## What to do
Reproduce the following material line for line, without any changes.

(Target position records)
--------------------
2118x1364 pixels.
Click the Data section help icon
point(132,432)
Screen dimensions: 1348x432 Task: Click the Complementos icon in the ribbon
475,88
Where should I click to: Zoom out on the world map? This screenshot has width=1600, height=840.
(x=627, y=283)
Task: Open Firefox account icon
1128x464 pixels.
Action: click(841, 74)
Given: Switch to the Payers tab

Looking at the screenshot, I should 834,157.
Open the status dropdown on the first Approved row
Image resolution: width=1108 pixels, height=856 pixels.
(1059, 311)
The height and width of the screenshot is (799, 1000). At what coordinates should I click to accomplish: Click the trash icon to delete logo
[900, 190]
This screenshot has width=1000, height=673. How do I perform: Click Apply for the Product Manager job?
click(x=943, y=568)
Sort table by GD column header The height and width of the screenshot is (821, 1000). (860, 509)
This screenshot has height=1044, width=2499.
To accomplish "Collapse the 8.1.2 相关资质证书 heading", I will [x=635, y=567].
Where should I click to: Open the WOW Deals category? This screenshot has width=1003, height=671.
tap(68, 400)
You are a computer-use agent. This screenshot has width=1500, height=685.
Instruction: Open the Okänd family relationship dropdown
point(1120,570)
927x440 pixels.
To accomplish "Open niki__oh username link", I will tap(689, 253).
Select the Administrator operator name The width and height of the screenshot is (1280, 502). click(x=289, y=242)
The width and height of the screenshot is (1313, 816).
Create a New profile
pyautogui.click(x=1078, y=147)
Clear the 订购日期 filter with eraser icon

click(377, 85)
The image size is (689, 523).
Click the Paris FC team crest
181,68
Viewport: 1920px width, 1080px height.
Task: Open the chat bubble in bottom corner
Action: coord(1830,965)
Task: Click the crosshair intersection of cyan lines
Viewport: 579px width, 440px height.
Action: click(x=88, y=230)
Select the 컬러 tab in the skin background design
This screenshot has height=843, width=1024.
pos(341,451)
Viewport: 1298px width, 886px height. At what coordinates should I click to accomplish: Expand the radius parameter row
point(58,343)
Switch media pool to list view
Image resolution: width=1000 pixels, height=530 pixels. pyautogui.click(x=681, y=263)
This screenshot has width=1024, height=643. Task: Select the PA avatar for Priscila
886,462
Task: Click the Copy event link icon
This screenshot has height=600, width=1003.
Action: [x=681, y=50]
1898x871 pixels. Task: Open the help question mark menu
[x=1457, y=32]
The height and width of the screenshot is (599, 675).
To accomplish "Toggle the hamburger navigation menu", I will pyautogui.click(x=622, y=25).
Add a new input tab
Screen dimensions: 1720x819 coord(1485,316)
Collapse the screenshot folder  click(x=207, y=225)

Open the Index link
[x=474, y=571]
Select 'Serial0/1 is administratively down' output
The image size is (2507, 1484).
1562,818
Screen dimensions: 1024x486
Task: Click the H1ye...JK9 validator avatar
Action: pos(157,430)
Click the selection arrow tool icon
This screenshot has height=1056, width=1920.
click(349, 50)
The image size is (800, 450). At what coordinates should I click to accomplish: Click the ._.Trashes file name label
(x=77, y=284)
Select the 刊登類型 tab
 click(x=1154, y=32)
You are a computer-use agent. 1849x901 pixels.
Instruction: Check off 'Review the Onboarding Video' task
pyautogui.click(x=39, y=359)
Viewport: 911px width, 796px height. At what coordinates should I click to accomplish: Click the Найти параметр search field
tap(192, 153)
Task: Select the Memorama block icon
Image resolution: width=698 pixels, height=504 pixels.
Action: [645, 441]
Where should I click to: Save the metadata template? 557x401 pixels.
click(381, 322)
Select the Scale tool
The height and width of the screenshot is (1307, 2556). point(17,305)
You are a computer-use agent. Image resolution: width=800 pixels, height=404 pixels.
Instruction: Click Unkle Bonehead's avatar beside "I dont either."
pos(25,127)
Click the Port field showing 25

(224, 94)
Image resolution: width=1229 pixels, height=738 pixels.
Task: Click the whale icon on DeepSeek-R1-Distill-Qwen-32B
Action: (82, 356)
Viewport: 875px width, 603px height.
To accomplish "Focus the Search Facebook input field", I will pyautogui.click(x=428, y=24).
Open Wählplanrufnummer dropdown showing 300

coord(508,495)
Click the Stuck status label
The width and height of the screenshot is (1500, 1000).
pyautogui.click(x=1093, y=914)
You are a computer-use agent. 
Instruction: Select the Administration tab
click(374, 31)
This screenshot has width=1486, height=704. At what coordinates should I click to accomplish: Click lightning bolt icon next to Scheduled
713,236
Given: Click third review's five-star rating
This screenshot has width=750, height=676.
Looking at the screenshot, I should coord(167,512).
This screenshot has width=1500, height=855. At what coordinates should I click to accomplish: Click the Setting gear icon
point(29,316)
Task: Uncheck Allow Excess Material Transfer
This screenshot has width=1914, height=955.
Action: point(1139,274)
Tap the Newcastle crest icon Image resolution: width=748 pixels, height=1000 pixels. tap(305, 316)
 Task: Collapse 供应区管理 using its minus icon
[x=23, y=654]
--------------------
## Written answer
2118x1364 pixels.
Click the Data section help icon
point(132,432)
Screen dimensions: 1348x432 Task: Click the Complementos icon in the ribbon
475,88
Where should I click to: Zoom out on the world map? This screenshot has width=1600, height=840.
(x=627, y=283)
Task: Open Firefox account icon
1128x464 pixels.
Action: click(841, 74)
Given: Switch to the Payers tab

Looking at the screenshot, I should 834,157.
Open the status dropdown on the first Approved row
Image resolution: width=1108 pixels, height=856 pixels.
(1059, 311)
The height and width of the screenshot is (799, 1000). At what coordinates should I click to accomplish: Click the trash icon to delete logo
[900, 190]
This screenshot has width=1000, height=673. How do I perform: Click Apply for the Product Manager job?
click(x=943, y=568)
Sort table by GD column header The height and width of the screenshot is (821, 1000). (860, 509)
This screenshot has height=1044, width=2499.
To accomplish "Collapse the 8.1.2 相关资质证书 heading", I will [x=635, y=567].
Where should I click to: Open the WOW Deals category? This screenshot has width=1003, height=671.
tap(68, 400)
You are a computer-use agent. This screenshot has width=1500, height=685.
Instruction: Open the Okänd family relationship dropdown
point(1120,570)
927x440 pixels.
To accomplish "Open niki__oh username link", I will tap(689, 253).
Select the Administrator operator name The width and height of the screenshot is (1280, 502). click(x=289, y=242)
The width and height of the screenshot is (1313, 816).
Create a New profile
pyautogui.click(x=1078, y=147)
Clear the 订购日期 filter with eraser icon

click(377, 85)
The image size is (689, 523).
Click the Paris FC team crest
181,68
Viewport: 1920px width, 1080px height.
Task: Open the chat bubble in bottom corner
Action: coord(1830,965)
Task: Click the crosshair intersection of cyan lines
Viewport: 579px width, 440px height.
Action: click(x=88, y=230)
Select the 컬러 tab in the skin background design
This screenshot has height=843, width=1024.
pos(341,451)
Viewport: 1298px width, 886px height. At what coordinates should I click to accomplish: Expand the radius parameter row
point(58,343)
Switch media pool to list view
Image resolution: width=1000 pixels, height=530 pixels. pyautogui.click(x=681, y=263)
This screenshot has width=1024, height=643. Task: Select the PA avatar for Priscila
886,462
Task: Click the Copy event link icon
This screenshot has height=600, width=1003.
Action: [x=681, y=50]
1898x871 pixels. Task: Open the help question mark menu
[x=1457, y=32]
The height and width of the screenshot is (599, 675).
To accomplish "Toggle the hamburger navigation menu", I will pyautogui.click(x=622, y=25).
Add a new input tab
Screen dimensions: 1720x819 coord(1485,316)
Collapse the screenshot folder  click(x=207, y=225)

Open the Index link
[x=474, y=571]
Select 'Serial0/1 is administratively down' output
The image size is (2507, 1484).
1562,818
Screen dimensions: 1024x486
Task: Click the H1ye...JK9 validator avatar
Action: pos(157,430)
Click the selection arrow tool icon
This screenshot has height=1056, width=1920.
click(349, 50)
The image size is (800, 450). At what coordinates should I click to accomplish: Click the ._.Trashes file name label
(x=77, y=284)
Select the 刊登類型 tab
 click(x=1154, y=32)
You are a computer-use agent. 1849x901 pixels.
Instruction: Check off 'Review the Onboarding Video' task
pyautogui.click(x=39, y=359)
Viewport: 911px width, 796px height. At what coordinates should I click to accomplish: Click the Найти параметр search field
tap(192, 153)
Task: Select the Memorama block icon
Image resolution: width=698 pixels, height=504 pixels.
Action: [645, 441]
Where should I click to: Save the metadata template? 557x401 pixels.
click(381, 322)
Select the Scale tool
The height and width of the screenshot is (1307, 2556). point(17,305)
You are a computer-use agent. Image resolution: width=800 pixels, height=404 pixels.
Instruction: Click Unkle Bonehead's avatar beside "I dont either."
pos(25,127)
Click the Port field showing 25

(224, 94)
Image resolution: width=1229 pixels, height=738 pixels.
Task: Click the whale icon on DeepSeek-R1-Distill-Qwen-32B
Action: (82, 356)
Viewport: 875px width, 603px height.
To accomplish "Focus the Search Facebook input field", I will pyautogui.click(x=428, y=24).
Open Wählplanrufnummer dropdown showing 300

coord(508,495)
Click the Stuck status label
The width and height of the screenshot is (1500, 1000).
pyautogui.click(x=1093, y=914)
You are a computer-use agent. 
Instruction: Select the Administration tab
click(374, 31)
This screenshot has width=1486, height=704. At what coordinates should I click to accomplish: Click lightning bolt icon next to Scheduled
713,236
Given: Click third review's five-star rating
This screenshot has width=750, height=676.
Looking at the screenshot, I should coord(167,512).
This screenshot has width=1500, height=855. At what coordinates should I click to accomplish: Click the Setting gear icon
point(29,316)
Task: Uncheck Allow Excess Material Transfer
This screenshot has width=1914, height=955.
Action: point(1139,274)
Tap the Newcastle crest icon Image resolution: width=748 pixels, height=1000 pixels. tap(305, 316)
 Task: Collapse 供应区管理 using its minus icon
[x=23, y=654]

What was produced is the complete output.